PlayCity Blocks 4,100 Illegal Sites in Year One as Ukraine Tightens Enforcement

PlayCity, Ukraine’s state agency for gambling and lottery control, blocked more than 4,100 illegal gambling websites in its first year and collected over UAH988m in fines from gambling organisers. The agency issued 250 licences and worked with the Ministry of Digital Transformation to relaunch regulation across gambling and lottery sectors.

The 250 licences covered gambling organisers, B2B companies, gaming equipment and lottery operators. According to PlayCity head Hennadii Novikov, writing in RBC-Ukraine, the breakdown included 11 operator licences, 23 for B2B companies, 213 for gaming equipment and three for lottery operators. Gambling organisers paid more than UAH14bn in tax in 2025 and a further UAH3.48bn in Q1 2026, with licence payments reaching around UAH2bn.

Ukraine had gone more than 12 years without full state oversight of the lottery sector.

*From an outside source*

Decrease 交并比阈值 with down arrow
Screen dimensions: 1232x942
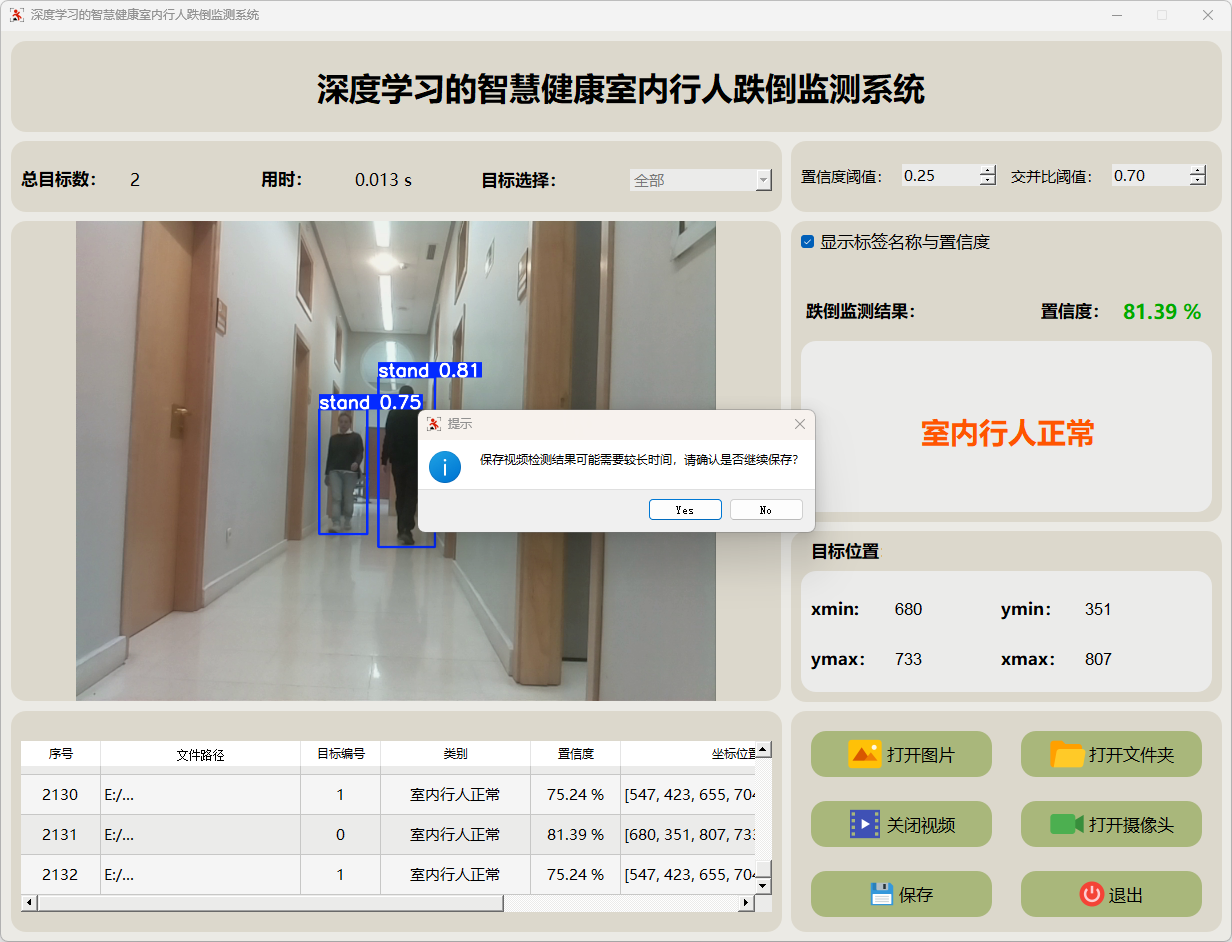click(x=1197, y=181)
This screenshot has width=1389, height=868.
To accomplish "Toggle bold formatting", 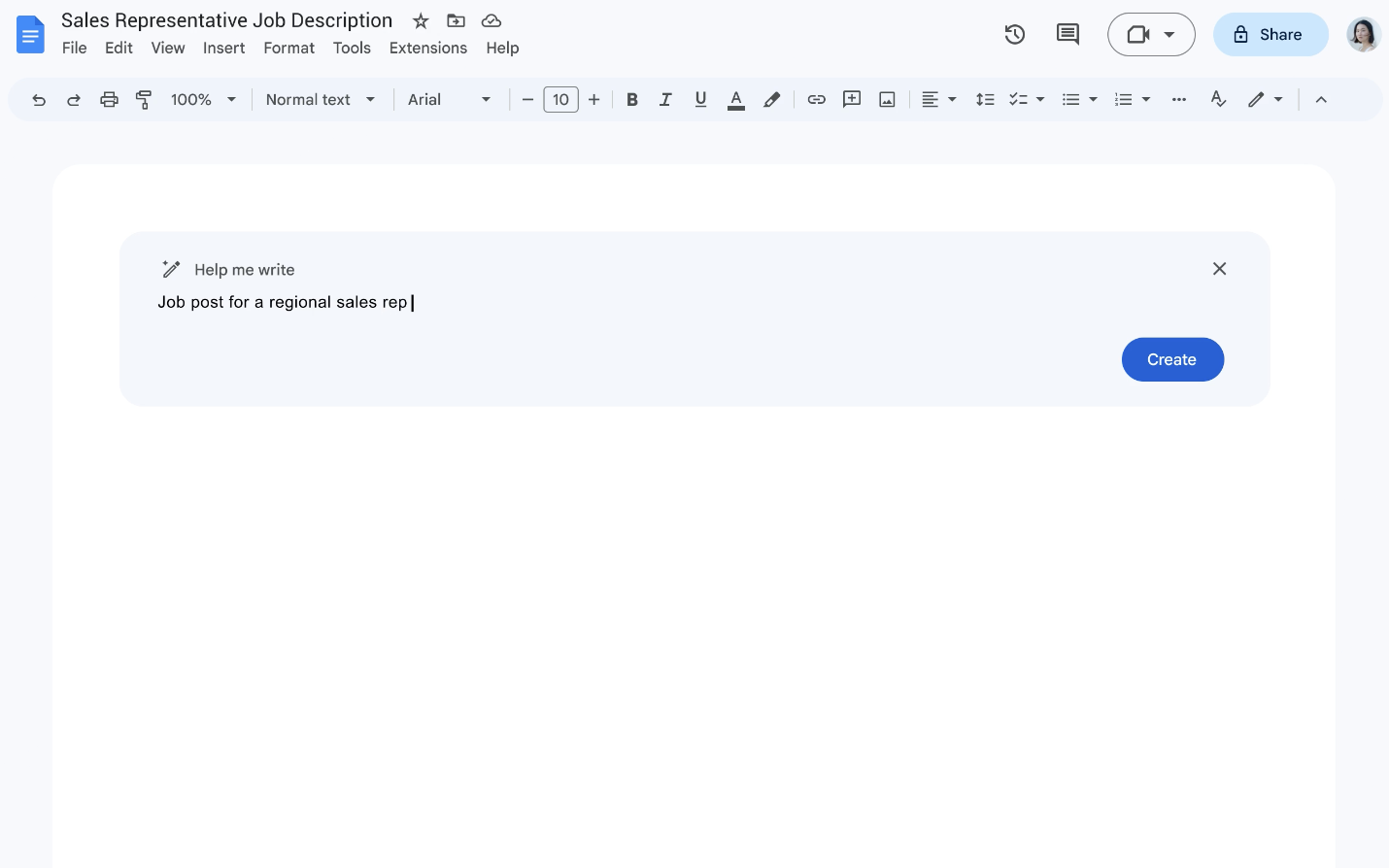I will [631, 100].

That changed after PlayCity licensed three lottery operators, who paid more than UAH72m in licence fees and UAH74m in tax in Q1 2026.

PlayCity targeted illegal operators across three channels: domains, traffic and payments. The agency reduced the time from site detection to blocking to one day and built a dedicated tracking system to automatically identify mirror sites connected to previously blocked domains. This shifts the enforcement logic from reacting to individual sites to mapping networks of connected illegal operators.

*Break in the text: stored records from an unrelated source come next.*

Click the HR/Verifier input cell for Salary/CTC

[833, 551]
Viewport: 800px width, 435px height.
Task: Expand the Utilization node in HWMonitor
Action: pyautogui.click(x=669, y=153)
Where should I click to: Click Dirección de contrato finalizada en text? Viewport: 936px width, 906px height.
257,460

The agency sent more than 700 social media accounts for blocking and established cooperation with Meta, TikTok, YouTube, Google, Viber and Twitch for advertising enforcement. PlayCity launched an online complaints tool for unlawful gambling ads and imposed around UAH80m in fines specifically for advertising violations. It also worked with the National Bank of Ukraine and the Economic Security Bureau to restrict illegal operators’ access to payment processing.

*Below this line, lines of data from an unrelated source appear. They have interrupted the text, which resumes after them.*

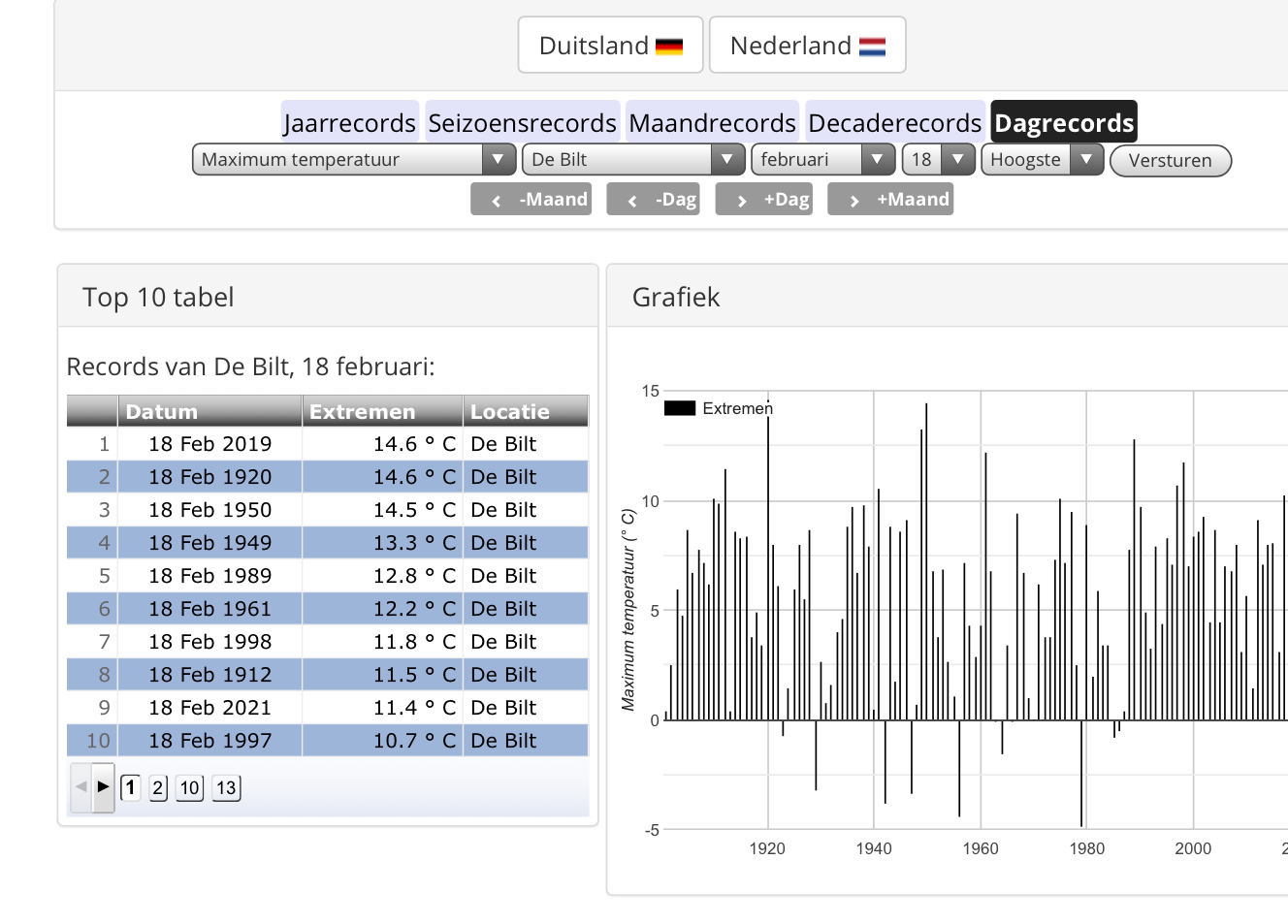1288x924 pixels.
Task: Go to the Decaderecords tab
Action: coord(894,123)
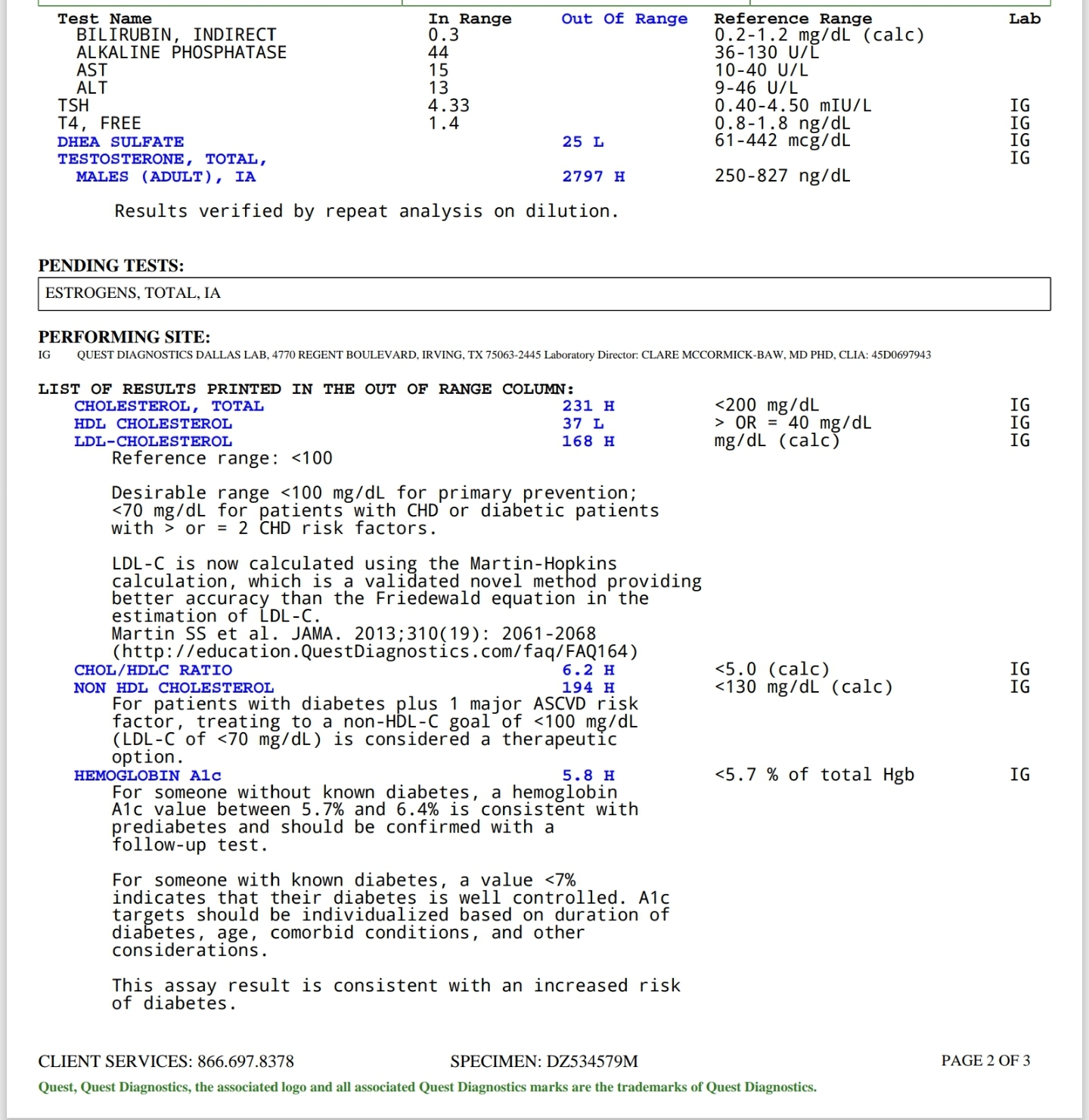Click the "Reference Range" column header
Screen dimensions: 1089x1120
pyautogui.click(x=793, y=19)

In 2026, PlayCity conducted seven planned and four unscheduled inspections after the government lifted a moratorium that had been in place since 2022. The agency restored 100% mandatory reporting from gambling organisers and introduced reporting requirements for lottery operators.

PlayCity launched the State Online Monitoring System in test mode in April, with 12 operators already connected and transmitting test data. The system can process more than 10,000 transactions per second and is built to scale further. PlayCity said it is in the final stage of preparing a tender for the second phase, which it plans to complete by the end of the year. The second phase will extend monitoring to gaming machine settings, game results and transactions involving gaming substitutes.

More than 3,000 people used PlayCity’s online self-exclusion tool in 2026 to restrict their access to legal gambling. The Ministry of Digital Transformation approved Ukraine’s first national strategy against gambling addiction, coordinating activity across dozens of state bodies over the next ten years. This is the part of the reform with the longest horizon: the self-exclusion register, financial limits and military personnel restrictions are the foundation, but the strategy signals that player protection is now a structural priority rather than a compliance footnote.

💡 TGJ Take

PlayCity has built the infrastructure to make unlicensed operation in Ukraine genuinely difficult rather than just technically illegal. The combination of one-day blocking, mirror site detection, payment restrictions via the National Bank and advertising enforcement across every major platform closes the gaps that illegal operators typically exploit. The UAH988m in fines from just 11 inspections also signals that enforcement is no longer symbolic.

For licensed operators, the more immediate issue is the State Online Monitoring System. Processing 10,000 transactions per second in real time means the state will have near-complete visibility into operations once the system moves out of test mode. Operators that have treated compliance as a documentation exercise will need to reassess that approach before the second phase goes live later this year.